PROBLEM REQUIREMENTS: Transcribe word for word the lines spanning the line with "You are a computer-use agent. Viewport: 1389px" through the end of the records.

DATASET ENTRIES:
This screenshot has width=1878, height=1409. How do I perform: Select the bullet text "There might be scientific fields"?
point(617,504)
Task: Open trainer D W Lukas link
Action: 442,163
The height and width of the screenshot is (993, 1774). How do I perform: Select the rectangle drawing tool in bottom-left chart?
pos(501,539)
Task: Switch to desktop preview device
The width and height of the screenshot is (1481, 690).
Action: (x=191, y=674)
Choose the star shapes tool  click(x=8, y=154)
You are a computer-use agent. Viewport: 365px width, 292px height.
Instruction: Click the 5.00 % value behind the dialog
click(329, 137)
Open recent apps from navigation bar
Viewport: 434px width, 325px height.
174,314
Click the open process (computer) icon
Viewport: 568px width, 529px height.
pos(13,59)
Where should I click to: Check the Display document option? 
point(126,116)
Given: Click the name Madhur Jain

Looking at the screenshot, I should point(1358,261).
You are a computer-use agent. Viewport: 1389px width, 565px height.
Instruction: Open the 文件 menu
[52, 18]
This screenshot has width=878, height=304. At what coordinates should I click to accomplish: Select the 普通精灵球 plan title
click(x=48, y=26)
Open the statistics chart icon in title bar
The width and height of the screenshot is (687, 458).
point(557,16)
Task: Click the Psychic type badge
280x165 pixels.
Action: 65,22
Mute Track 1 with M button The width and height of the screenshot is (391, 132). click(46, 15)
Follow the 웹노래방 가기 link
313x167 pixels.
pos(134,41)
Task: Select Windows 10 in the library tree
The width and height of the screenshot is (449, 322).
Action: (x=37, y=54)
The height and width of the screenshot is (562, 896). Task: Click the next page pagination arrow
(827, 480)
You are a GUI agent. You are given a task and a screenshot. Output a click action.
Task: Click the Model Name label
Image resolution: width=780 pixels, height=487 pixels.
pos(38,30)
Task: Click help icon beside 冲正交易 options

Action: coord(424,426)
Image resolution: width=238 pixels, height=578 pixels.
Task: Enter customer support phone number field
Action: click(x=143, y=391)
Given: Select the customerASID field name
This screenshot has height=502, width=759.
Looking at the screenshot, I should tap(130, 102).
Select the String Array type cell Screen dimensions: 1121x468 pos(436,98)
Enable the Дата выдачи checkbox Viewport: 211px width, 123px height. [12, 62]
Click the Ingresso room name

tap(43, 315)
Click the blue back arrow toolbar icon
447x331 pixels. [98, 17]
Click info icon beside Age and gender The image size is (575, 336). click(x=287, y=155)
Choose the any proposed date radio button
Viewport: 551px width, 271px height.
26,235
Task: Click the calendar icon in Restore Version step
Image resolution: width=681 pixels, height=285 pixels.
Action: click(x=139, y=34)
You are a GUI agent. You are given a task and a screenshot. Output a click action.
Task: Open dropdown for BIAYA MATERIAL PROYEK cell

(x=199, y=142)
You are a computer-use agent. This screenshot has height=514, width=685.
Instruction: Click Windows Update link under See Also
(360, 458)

OUTPUT OF THE TASK:
You are a computer-use agent. Viewport: 1389px width, 565px height.
Instruction: Open the 文件 menu
[52, 18]
This screenshot has width=878, height=304. At what coordinates should I click to accomplish: Select the 普通精灵球 plan title
click(x=48, y=26)
Open the statistics chart icon in title bar
The width and height of the screenshot is (687, 458).
point(557,16)
Task: Click the Psychic type badge
280x165 pixels.
Action: 65,22
Mute Track 1 with M button The width and height of the screenshot is (391, 132). click(46, 15)
Follow the 웹노래방 가기 link
313x167 pixels.
pos(134,41)
Task: Select Windows 10 in the library tree
The width and height of the screenshot is (449, 322).
Action: (x=37, y=54)
The height and width of the screenshot is (562, 896). Task: Click the next page pagination arrow
(827, 480)
You are a GUI agent. You are given a task and a screenshot. Output a click action.
Task: Click the Model Name label
Image resolution: width=780 pixels, height=487 pixels.
pos(38,30)
Task: Click help icon beside 冲正交易 options

Action: coord(424,426)
Image resolution: width=238 pixels, height=578 pixels.
Task: Enter customer support phone number field
Action: click(x=143, y=391)
Given: Select the customerASID field name
This screenshot has height=502, width=759.
Looking at the screenshot, I should tap(130, 102).
Select the String Array type cell Screen dimensions: 1121x468 pos(436,98)
Enable the Дата выдачи checkbox Viewport: 211px width, 123px height. [12, 62]
Click the Ingresso room name

tap(43, 315)
Click the blue back arrow toolbar icon
447x331 pixels. [98, 17]
Click info icon beside Age and gender The image size is (575, 336). click(x=287, y=155)
Choose the any proposed date radio button
Viewport: 551px width, 271px height.
26,235
Task: Click the calendar icon in Restore Version step
Image resolution: width=681 pixels, height=285 pixels.
Action: click(x=139, y=34)
You are a GUI agent. You are given a task and a screenshot. Output a click action.
Task: Open dropdown for BIAYA MATERIAL PROYEK cell

(x=199, y=142)
You are a computer-use agent. This screenshot has height=514, width=685.
Instruction: Click Windows Update link under See Also
(360, 458)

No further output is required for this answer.